> Work to complete: Leave the pictures out and print, word for word, the lines below from the one with "Screen dimensions: 2268x1652" through the final line.

> Record excerpts:

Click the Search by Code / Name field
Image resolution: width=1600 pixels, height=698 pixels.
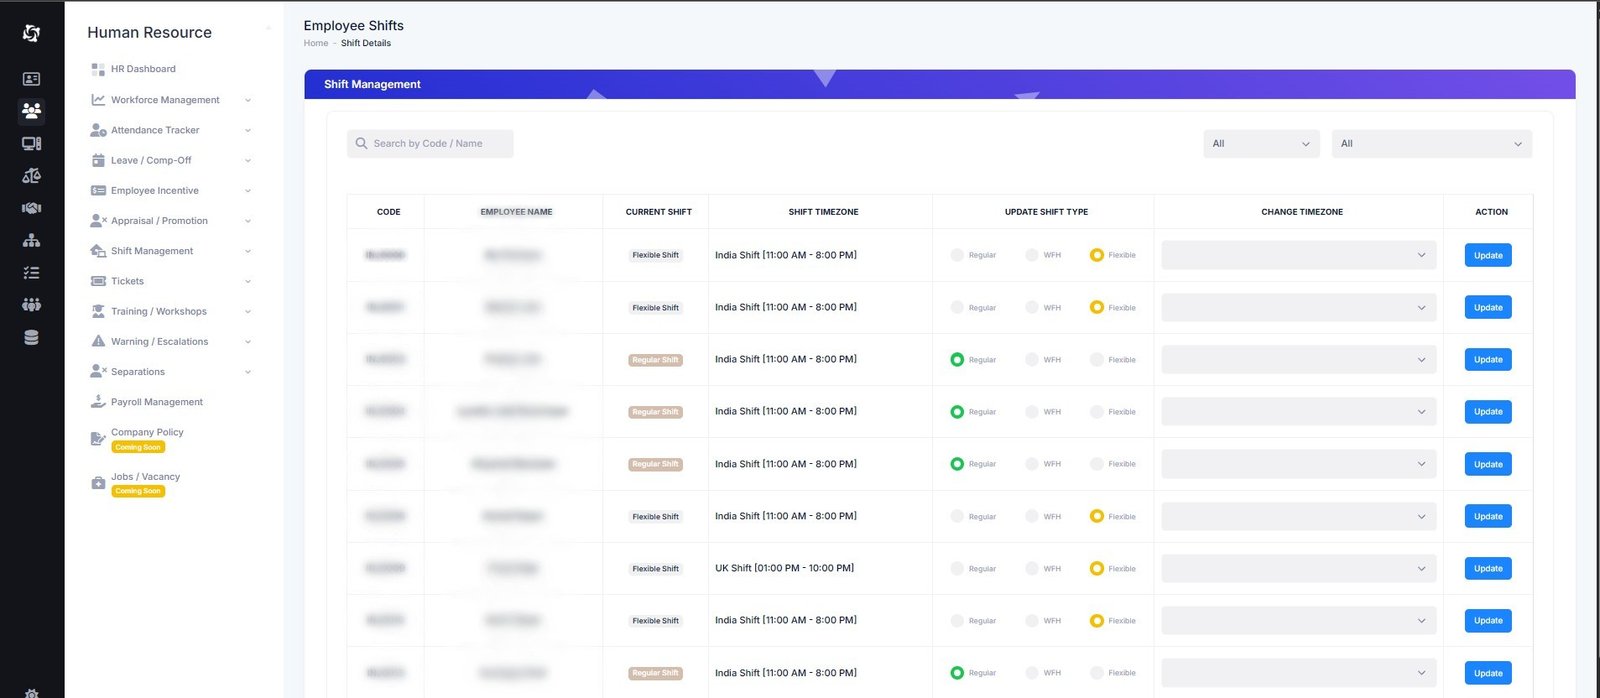click(430, 144)
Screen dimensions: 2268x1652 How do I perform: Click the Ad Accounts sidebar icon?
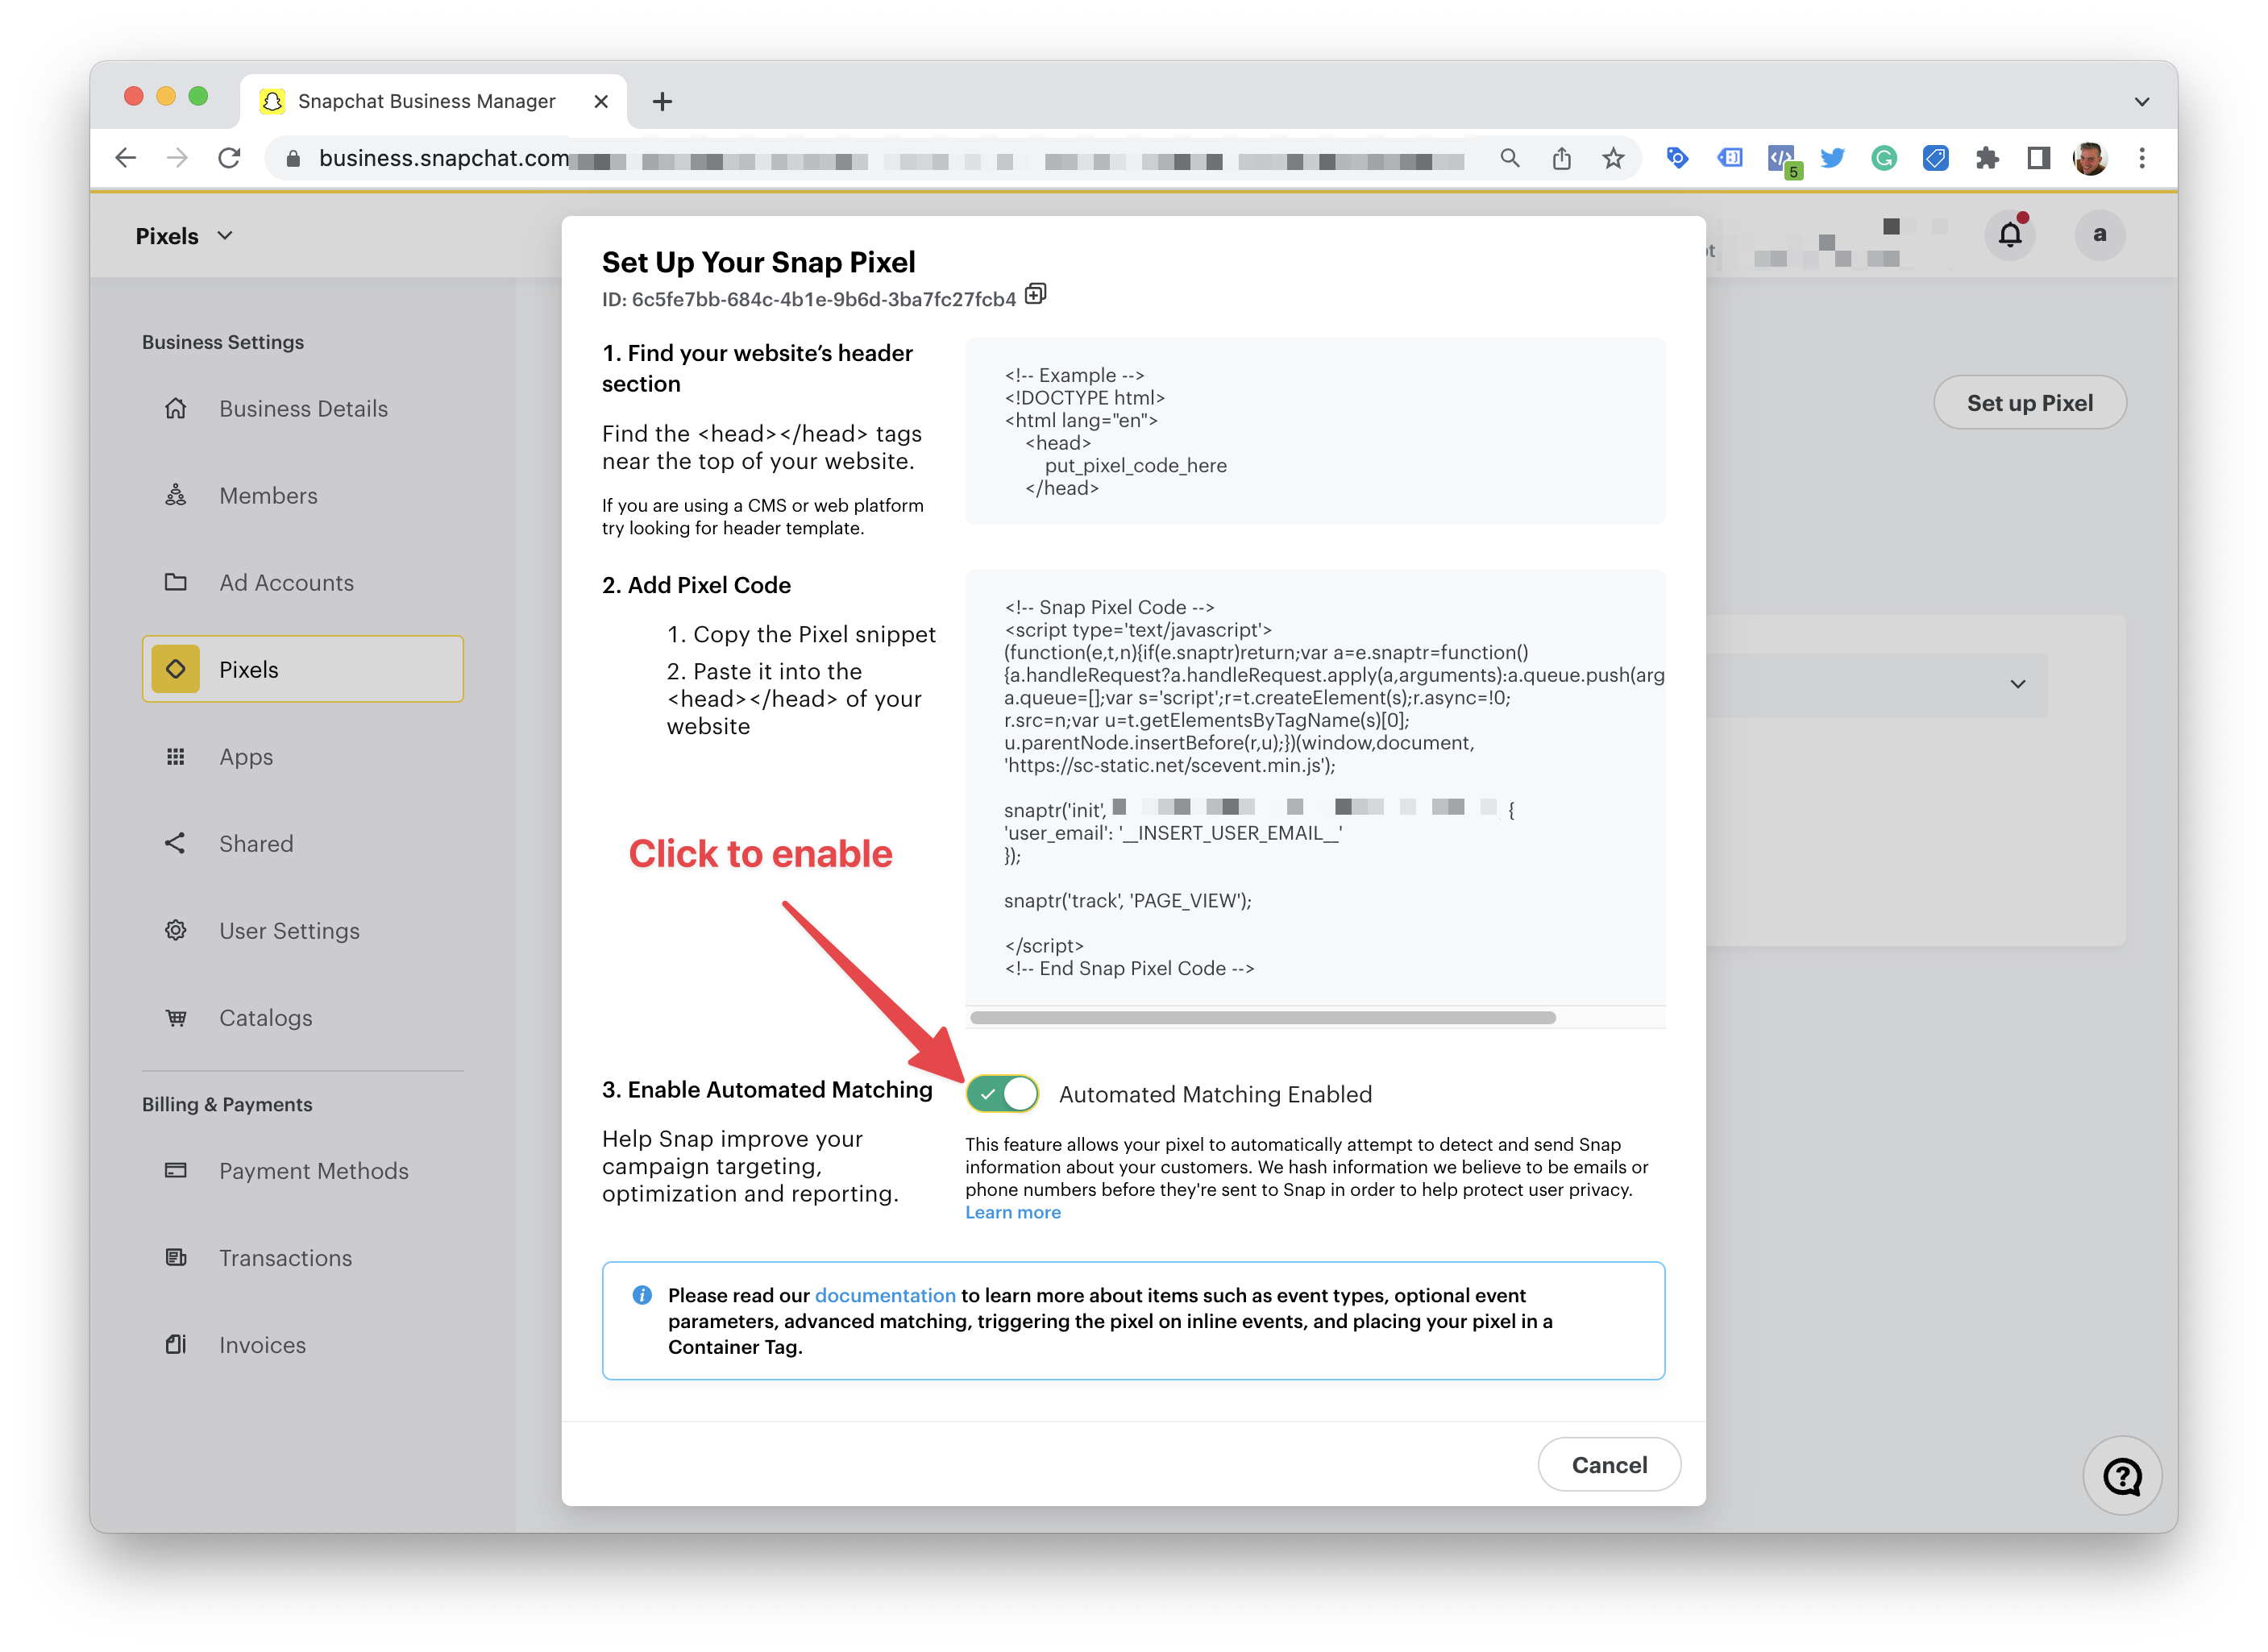(x=176, y=581)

> Task solution:
Screen dimensions: 2268x1652 How do I perform: Click the Ad Accounts sidebar icon?
(x=176, y=581)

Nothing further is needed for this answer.